Lennie also testified, without much specificity, that Pattie had violated the lease in other ways since the court ordered she be allowed to return. But Lennie said he did not exercise his right to terminate the lease because he believed the emergency order prevented him from doing so.
¶ 21. Lesia testified next. She admitted she had posted on Facebook back in May 2010 that she and Lennie were not taking back the store. Rather, they were helping James run the store. She also admitted that by the time of the final hearing, August 2013, she and Lennie had been paid the entire $150,000 purchase price (plus interest).
¶ 22. When it was Pattie's turn to testify, she presented a series of emails from Kevin. In them, Kevin kept trying to use the store as leverage, saying she could have it if she would grant him a no-fault divorce.

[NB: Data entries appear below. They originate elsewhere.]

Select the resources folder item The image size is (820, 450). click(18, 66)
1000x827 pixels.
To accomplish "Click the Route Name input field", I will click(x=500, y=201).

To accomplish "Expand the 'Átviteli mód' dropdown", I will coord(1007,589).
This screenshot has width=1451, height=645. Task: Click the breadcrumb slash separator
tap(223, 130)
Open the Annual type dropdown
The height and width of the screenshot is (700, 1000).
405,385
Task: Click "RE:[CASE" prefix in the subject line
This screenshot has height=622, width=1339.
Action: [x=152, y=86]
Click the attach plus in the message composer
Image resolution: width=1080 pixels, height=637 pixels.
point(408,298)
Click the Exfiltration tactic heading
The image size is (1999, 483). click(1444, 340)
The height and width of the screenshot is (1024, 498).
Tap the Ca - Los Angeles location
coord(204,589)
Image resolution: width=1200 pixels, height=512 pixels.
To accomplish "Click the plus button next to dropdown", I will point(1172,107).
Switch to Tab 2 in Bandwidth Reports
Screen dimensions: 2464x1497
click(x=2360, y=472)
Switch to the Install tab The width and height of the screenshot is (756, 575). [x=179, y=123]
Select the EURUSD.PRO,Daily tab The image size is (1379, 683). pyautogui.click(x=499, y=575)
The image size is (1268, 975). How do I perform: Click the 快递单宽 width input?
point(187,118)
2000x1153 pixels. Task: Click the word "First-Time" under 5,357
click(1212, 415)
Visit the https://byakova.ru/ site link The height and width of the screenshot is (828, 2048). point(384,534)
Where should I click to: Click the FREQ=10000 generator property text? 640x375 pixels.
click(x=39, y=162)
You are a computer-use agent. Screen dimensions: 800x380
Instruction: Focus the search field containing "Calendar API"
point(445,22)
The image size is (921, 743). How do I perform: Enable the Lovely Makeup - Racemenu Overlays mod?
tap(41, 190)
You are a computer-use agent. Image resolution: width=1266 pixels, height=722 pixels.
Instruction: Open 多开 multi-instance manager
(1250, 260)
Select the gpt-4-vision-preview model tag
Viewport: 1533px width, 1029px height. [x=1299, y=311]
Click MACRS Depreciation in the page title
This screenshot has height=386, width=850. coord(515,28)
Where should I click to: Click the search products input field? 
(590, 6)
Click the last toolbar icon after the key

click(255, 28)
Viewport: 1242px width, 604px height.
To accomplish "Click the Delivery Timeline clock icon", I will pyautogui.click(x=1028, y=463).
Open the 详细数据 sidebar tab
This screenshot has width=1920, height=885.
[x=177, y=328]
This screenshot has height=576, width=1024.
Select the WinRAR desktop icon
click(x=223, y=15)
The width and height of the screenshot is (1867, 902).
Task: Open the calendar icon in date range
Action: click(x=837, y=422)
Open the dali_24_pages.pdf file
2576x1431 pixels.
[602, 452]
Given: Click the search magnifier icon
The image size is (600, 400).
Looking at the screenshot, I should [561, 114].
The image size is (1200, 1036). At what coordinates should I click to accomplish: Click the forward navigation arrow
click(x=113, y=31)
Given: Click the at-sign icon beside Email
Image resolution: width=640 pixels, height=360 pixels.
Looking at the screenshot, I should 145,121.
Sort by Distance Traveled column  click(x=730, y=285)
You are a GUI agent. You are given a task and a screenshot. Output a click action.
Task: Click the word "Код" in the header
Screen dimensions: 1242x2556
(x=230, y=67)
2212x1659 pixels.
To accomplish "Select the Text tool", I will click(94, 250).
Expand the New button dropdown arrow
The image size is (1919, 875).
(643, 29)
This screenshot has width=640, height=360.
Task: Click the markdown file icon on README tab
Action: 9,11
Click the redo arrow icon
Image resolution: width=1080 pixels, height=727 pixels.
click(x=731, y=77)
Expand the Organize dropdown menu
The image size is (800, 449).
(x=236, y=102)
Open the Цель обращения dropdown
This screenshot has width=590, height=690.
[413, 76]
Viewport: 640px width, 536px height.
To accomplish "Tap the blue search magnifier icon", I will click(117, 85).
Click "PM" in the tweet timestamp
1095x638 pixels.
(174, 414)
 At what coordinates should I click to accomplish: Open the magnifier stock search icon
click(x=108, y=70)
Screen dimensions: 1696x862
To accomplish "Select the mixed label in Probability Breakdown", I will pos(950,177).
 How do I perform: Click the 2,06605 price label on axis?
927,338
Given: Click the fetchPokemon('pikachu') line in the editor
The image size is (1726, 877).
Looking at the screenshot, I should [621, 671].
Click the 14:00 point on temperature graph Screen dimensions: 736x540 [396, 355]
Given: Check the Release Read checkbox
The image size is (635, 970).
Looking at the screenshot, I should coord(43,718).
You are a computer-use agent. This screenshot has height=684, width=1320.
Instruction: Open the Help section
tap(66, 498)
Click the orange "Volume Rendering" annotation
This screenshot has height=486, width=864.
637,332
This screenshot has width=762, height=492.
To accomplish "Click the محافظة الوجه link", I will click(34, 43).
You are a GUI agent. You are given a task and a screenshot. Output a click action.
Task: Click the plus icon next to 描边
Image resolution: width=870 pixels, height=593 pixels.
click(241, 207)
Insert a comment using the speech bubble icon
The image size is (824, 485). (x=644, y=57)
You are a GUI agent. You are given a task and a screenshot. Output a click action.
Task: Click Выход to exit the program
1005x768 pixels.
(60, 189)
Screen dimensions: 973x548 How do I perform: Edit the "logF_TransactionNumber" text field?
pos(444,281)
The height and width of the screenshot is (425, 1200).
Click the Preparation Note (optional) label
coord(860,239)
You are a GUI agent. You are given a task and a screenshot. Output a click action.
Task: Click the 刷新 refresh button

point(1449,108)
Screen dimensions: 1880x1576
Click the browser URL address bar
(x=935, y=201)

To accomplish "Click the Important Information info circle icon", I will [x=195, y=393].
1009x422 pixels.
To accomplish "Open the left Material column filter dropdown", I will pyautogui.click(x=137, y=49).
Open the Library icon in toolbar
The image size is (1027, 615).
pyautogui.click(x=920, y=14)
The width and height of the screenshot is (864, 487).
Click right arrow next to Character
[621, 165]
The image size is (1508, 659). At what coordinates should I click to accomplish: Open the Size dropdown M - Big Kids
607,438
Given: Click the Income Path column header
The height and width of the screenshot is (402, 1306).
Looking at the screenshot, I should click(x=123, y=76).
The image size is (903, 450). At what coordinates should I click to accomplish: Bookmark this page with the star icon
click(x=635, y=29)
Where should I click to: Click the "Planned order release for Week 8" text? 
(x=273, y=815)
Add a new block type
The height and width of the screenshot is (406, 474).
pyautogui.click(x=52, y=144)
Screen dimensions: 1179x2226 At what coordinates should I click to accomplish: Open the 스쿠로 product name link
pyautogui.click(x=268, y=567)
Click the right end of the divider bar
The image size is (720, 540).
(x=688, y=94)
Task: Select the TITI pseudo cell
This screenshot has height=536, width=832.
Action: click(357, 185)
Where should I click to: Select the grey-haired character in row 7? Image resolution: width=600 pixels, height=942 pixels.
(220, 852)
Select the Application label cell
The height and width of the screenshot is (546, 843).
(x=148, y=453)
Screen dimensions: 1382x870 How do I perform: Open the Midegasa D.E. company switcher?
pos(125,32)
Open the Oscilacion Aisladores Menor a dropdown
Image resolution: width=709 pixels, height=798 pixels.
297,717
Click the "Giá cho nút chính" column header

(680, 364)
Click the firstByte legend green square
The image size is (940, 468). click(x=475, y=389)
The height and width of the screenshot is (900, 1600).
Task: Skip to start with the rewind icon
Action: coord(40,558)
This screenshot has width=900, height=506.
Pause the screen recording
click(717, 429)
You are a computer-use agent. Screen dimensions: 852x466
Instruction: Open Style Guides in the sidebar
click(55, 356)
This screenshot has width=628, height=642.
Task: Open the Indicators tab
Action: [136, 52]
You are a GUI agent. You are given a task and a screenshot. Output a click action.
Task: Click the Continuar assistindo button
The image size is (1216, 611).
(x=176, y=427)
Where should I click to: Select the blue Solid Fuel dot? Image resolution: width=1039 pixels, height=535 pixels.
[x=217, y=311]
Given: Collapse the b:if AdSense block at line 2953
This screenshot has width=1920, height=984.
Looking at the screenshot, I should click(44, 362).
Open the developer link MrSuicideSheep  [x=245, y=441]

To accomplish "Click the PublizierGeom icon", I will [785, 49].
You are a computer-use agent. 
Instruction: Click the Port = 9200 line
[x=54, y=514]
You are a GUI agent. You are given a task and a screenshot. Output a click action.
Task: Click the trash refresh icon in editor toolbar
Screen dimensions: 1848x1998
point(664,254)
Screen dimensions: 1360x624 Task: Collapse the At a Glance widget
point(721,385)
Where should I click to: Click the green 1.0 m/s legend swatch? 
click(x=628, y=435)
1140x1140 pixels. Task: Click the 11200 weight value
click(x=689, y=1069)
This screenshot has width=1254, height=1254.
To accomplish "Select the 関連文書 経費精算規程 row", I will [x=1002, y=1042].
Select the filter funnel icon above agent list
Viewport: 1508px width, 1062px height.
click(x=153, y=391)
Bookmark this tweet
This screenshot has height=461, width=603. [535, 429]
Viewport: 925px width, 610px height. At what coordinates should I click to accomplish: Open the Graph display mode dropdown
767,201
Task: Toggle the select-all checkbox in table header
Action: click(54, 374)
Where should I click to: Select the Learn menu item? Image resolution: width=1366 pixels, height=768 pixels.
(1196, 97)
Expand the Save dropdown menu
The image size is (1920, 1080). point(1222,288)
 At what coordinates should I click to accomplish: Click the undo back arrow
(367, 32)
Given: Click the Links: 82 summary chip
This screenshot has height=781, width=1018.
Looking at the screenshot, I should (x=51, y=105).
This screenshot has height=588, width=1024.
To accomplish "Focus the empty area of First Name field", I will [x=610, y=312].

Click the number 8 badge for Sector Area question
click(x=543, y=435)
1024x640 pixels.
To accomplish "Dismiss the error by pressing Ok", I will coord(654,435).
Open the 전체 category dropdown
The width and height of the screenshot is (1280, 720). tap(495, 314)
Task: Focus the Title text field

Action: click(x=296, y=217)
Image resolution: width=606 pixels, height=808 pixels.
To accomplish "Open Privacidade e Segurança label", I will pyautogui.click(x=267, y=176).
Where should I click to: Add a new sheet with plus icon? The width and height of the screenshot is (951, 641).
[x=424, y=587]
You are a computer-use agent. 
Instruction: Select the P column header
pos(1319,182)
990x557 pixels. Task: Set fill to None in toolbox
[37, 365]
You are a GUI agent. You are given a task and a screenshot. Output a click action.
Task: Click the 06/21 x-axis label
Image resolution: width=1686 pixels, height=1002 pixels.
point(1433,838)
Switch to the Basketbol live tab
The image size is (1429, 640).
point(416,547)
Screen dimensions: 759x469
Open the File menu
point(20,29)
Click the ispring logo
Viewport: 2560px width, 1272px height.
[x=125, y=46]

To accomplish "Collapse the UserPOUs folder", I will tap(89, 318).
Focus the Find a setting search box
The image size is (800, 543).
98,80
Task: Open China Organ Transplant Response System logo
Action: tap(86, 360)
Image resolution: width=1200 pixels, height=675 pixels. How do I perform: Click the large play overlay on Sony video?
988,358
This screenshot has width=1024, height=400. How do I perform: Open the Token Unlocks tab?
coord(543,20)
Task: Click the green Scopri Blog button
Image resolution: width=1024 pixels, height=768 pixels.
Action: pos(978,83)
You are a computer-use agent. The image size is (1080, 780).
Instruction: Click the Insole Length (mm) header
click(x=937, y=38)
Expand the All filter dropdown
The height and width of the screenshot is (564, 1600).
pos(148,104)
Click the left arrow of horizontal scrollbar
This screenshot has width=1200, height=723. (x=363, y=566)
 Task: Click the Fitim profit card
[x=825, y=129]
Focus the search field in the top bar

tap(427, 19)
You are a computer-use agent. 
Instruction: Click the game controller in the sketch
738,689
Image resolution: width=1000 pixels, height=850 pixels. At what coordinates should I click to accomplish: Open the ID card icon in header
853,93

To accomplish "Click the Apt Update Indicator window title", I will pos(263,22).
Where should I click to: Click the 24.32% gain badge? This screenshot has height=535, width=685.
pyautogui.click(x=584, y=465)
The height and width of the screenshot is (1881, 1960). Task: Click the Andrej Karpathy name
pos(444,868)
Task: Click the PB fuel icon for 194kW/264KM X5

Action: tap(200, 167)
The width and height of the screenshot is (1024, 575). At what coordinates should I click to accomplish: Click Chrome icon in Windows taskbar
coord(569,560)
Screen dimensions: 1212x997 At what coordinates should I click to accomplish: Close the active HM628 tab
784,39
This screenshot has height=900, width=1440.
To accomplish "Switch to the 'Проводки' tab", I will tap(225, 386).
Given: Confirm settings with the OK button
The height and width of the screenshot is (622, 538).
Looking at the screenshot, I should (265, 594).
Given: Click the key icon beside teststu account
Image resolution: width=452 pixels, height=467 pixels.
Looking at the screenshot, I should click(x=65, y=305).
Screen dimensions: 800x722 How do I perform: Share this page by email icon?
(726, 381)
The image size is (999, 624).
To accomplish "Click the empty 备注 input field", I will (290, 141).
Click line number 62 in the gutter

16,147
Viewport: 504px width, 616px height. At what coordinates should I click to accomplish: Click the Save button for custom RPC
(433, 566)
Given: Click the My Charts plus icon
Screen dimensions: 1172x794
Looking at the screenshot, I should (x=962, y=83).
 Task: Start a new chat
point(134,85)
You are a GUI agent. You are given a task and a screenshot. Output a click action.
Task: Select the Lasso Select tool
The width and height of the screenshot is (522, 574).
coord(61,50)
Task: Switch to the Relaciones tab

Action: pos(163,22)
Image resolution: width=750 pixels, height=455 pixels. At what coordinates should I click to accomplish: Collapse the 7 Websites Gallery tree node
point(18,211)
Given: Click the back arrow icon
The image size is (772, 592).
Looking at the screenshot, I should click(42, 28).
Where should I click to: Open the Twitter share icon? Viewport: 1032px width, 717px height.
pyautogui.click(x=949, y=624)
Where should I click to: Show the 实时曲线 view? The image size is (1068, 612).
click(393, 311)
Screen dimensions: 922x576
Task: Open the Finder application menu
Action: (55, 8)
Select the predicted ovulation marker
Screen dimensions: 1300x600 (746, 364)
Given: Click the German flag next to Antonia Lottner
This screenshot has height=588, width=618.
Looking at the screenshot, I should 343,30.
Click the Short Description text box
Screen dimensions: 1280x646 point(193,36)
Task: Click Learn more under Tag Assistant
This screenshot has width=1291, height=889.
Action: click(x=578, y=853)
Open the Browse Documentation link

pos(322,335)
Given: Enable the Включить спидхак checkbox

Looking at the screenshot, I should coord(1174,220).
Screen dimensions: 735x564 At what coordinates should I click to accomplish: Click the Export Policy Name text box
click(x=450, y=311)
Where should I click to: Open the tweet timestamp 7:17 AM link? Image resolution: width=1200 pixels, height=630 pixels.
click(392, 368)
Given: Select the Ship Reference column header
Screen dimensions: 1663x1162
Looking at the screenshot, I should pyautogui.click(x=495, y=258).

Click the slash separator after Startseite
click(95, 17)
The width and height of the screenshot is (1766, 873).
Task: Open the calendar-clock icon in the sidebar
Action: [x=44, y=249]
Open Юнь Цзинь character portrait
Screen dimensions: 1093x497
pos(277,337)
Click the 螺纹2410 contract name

¶ 23. From this evidence, the chancellor concluded Kevin had never terminated the lease. Instead, his actions after May 2010 showed he still believed the lease was in effect. The Dinglers too, despite their assertions, never acted like the lease had been terminated. Though they made Pattie leave, they allowed James and his grandson to live on the property. And as they told others, the plan was for James to run the store on Kevin's behalf.
¶ 24. Because Pattie had finished making all required payments, the chancellor ordered the Dinglers to convey the property to Kevin by warranty deed, in accordance with the lease / purchase agreement. The store was marital property. And after a detailed Ferguson analysis, the chancellor awarded the store to Pattie. Kevin was ordered to deed the store to Pattie as soon as he received the deed from the Dinglers.
Ferguson v. Ferguson, 639 So.2d 921, 928 (Miss.1994) (providing guidelines for chancellors to consider when attempting an equitable distribution of the marital property).
¶ 25. The chancellor entered a final judgment in March 2014. The Dinglers timely appealed.
Discussion
I. Pattie's Standing
¶ 26. At every stage, the Dinglers have insisted Pattie lacked standing to sue them, as she neither signed nor was a named third-party beneficiary of the agreement. Standing is a question of law, which we review de novo. Clark Sand Co. v. Kelly, 60 So.3d 149, 154 (¶ 12) (Miss.2011).
¶ 27. At first blush, it does seem unusual that Pattie could seemingly drag the Dinglers into her divorce with Kevin, even though she was not a part of the lease / purchase agreement. Among other things, standing required Pattie suffer an “injury in fact”—that is, “an invasion of a legally protected interest which is (a) concrete and particularized and (b) actual or imminent, not conjectural or hypothetical.” Id. at 154–55 (¶ 14) (quoting Lujan v. Defenders of Wildlife, 504 U.S. 555, 560–61, 112 S.Ct. 2130, 119 L.Ed.2d 351 (1992) ). According to the Dinglers, Pattie suffered no injury in fact because she had no legally protected interest springing from the lease. But Pattie did not file suit for breach of contract or specific performance. She filed for divorce. And as part of her divorce action, she sued the Dinglers for conspiring with her husband to interfere with her right to possess the marital home and run the marital business.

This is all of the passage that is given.